▶ _PROMPT_
Please copy the part of the discussion on AI coding tools below from "Is it like the" to "use for it." word for word.

== TEXT PROVIDED ==

A friend of mine added some pretty extensive iOS UI tests to a keystone feature hit by millions every month. They'd been kicking the can down the road for years, trying to fit it in their roadmap, and with Claude running overnight they were able to bang out the whole suite in a week.

I'm not sure how it would show up in quarterly results.

I see these kinds of stories here a lot, and I'm curious whether they reflect a steady stream of need for AI coding, or whether a lot of companies have a burst of AI-appropriate coding work now that the technology is available and then will have a smaller need going forward.

Is it like the stereotypical dad who rents a power washer, powerwashes every exposed surface on his property, and then doesn't need to do any powerwashing for a few years; his neighbor who gets an Instant Pot and uses it for every meal for a month, then sees it gathering dust when the family gets tired of pressure-cooked stews; or like their neighbor who gets a microwave oven and uses it multiple times a day for decades?

I guess only time will tell.

  • So far where I work its the Instant Pot, at least for the non-devs. We rolled out Claude & Cowork to the masses after a brief pilot. It was about a solid month and a half of heavy usage and then suddenly usage fell off a cliff. Once it stopped being a cool new toy, people just didn't find a use for it.

    A few mundane things got automated, but these were just back office admin type work. Nothing that's going to show on the P&L. Yeah those people now have a little more time for other things, but those other things are also not revenue generating. No FTE got replaced by it so in the end they just paid for a bunch of administrative positions to be a little less busy. Great for the workers who are now less stressed, but almost no impact on the business financials except there's now yet another subscription.

===
== RECORDED DATA ==

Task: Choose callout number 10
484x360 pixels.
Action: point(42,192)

===

▶ _TASK SOLUTION_
Is it like the stereotypical dad who rents a power washer, powerwashes every exposed surface on his property, and then doesn't need to do any powerwashing for a few years; his neighbor who gets an Instant Pot and uses it for every meal for a month, then sees it gathering dust when the family gets tired of pressure-cooked stews; or like their neighbor who gets a microwave oven and uses it multiple times a day for decades?

I guess only time will tell.

  • So far where I work its the Instant Pot, at least for the non-devs. We rolled out Claude & Cowork to the masses after a brief pilot. It was about a solid month and a half of heavy usage and then suddenly usage fell off a cliff. Once it stopped being a cool new toy, people just didn't find a use for it.